## READING PASSAGE

--- start ---

Reviewed by Timothy May

Published on H-War (November, 2008)

Commissioned by Brian G.H. Ditcham


Genghis Khan, or more accurately Chinggis Khan, is undoubtedly one of the most fascinating people in military history. Thus it is not surprising that Potomac Books has included him in their Military Profile series along with General Patton and Alexander the Great. As with all of the books in the series, the volume is not an in-depth study presenting new revelations, but rather a concise introduction to a key figure in military history accompanied by some analysis of the topic’s activities.

--- end ---

## DATASET EXTRACT
--- start ---

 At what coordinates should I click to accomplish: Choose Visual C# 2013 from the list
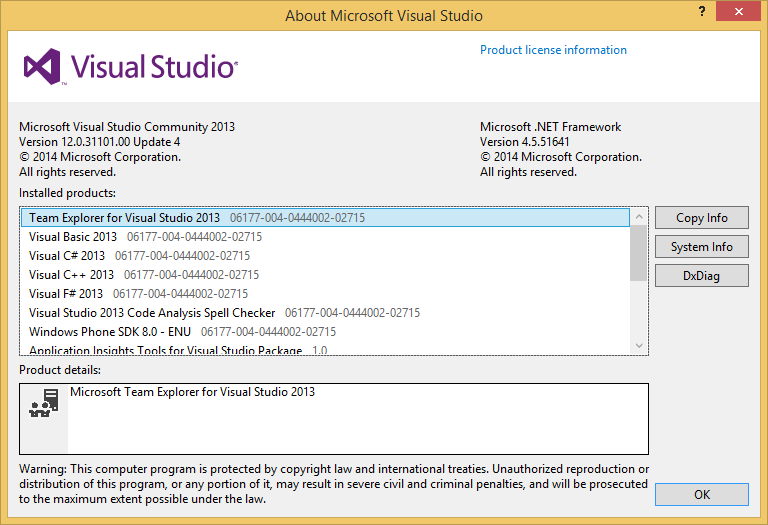(x=67, y=256)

--- end ---

## OBJECTIVE
Continue the book review on Genghis Khan from the point where it ends.

## RESULT FOR THIS EXERCISE
Paul Lococo Jr. adeptly summarizes the life and career of Chinggis Khan, an impressive feat for the brevity of the book. The book is divided in to seven chapters. The first is a standard chapter on the geographical, political, and social state of Mongolia in the medieval period. This is followed by a chapter on the early years of Chinggis Khan and a chapter on the wars that unified Mongolia under Chinggis Khan. Chapter 4 provides a lucid discussion of the military revolution of Chinggis Khan. Chapters 5 through 7 focus on Chinggis Khan’s military conquests outside of Mongolia. One chapter is devoted to north China, another to Central Asia, and yet another deals with his death during the campaign to suppress a revolt in the state of Xixia. There is also a bibliographic note rather than a general bibliography. The maps are useful, but have the oddity  for Chinese locations of using both Wade-Gilles and Pinyin transliteration systems; additionally, the kingdom of Koryo is identified as Goryo.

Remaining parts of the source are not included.